咲が俺の目を見ながら微笑む。よく見ると、風呂上がりなのか、薄っすらと濡れた髪を、耳の上を通して後ろに持って行き、後ろで縛っている。少し動くたびに束ねた毛先がプルプル揺れるのが可愛らしく、少し毛羽立った揉み上げが扇情的だと思う。

目はクリクリとしていて、小マンタレイの様な可愛らしさと、大マンタレイの様な凛々しさを兼ね備えているーーー後に知ったが、マンタレイとはここで言うネコ科動物で、小が猫、大が虎のような生き物だーーー。

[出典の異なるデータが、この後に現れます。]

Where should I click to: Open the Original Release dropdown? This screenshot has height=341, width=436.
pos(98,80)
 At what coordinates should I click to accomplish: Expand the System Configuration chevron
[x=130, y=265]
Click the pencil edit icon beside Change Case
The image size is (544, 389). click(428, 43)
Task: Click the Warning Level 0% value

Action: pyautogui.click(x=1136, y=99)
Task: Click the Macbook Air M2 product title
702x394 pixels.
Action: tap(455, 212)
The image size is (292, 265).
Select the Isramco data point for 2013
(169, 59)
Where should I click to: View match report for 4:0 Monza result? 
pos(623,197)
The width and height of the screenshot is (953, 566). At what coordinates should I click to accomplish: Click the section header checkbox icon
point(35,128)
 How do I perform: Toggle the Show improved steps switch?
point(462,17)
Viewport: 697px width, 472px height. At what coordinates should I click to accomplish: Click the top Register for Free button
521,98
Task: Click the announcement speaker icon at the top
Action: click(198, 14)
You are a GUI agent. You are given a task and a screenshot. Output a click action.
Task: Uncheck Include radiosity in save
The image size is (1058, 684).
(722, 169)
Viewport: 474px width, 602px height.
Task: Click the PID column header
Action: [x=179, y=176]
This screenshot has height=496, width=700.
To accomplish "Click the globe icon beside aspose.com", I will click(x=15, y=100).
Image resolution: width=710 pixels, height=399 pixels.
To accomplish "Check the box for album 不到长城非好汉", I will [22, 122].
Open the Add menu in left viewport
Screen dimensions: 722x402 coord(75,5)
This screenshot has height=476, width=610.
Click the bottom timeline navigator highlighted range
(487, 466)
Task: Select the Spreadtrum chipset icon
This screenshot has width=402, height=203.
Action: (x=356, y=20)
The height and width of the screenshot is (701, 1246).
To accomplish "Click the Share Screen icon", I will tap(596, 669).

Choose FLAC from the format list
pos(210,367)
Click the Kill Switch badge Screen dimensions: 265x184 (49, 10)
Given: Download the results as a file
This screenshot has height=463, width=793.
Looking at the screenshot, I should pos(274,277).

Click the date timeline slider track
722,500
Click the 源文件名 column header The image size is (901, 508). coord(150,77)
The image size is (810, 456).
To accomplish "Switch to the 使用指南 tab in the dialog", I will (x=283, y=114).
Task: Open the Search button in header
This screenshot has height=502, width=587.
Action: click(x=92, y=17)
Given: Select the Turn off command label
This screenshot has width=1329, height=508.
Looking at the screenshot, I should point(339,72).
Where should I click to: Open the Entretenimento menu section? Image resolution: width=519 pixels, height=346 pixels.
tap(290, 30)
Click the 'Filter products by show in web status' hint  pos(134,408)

薄手のプルオーバーを着ており、瑞々しい素肌が透けてしまいそうで、思わず目を背けてしまう。そんなことを考えていると、、、

「あー!そうだ!連れて帰ってきた時、流石くん、絶対に部屋までは来るなって、断固中には上げてくれなかったけど…やっぱりアレかな?エッチな本とか片付け忘れたとか…?」

そう言いながら、俺の肩越しに扉を失った部屋の中を覗く。背が足りず、立てたつまさきがプルプルしているのも、小マンタレイの後ろ足の様だ。そんなことを思いながら見ていると、ひっ、という声にならない声と、息を飲む様な気配が伝わる。


「どうした?」


「あ、ううん。何でも、ないの。あー、まあ、そう言う趣味も、悪いことでは、無い…と思うよ?」


謎のフォローをした後、じゃあ、夕飯の支度するからと、部屋にそそくさ戻る咲。そう言えば、俺は咲に向き合っていたので、まだ部屋の中を見ていない。

恐る恐る後ろにぽっかり開いた入り口の中を覗くとーーー

そこには、女性がいた。

いや、よく見ると、精巧に出来た人形らしい。一瞬、ゴレム使いが用いる泥人形かとも思ったが、それにしては魔力を感じない。何のために蔵石がこんな人形を人目を避けながら所有しているのか。目的は、ほぼ明らかだろう。カーテンを締め切られて、薄暗くなった部屋に浮かぶ人形の肢体は、薄手のレースや、繻子織の光沢のある下着だけを身に付けていた。高級娼館の娼婦の様な格好だ。

蔵石の人物像がまた追加される。

怪力で、酒癖が悪く、そして、


アガルマトフィリア(人形性愛者)。


確かに、人が何をしていようと、他人に迷惑をかけない限り、口出しするべきものではないと思う。しかし、部屋の薄暗さと人形の醸し出す雰囲気、そして、見知らぬ男の生々しく剥き出しの性欲の気配に、俺は気味悪さを感じ、部屋に入るのを躊躇した。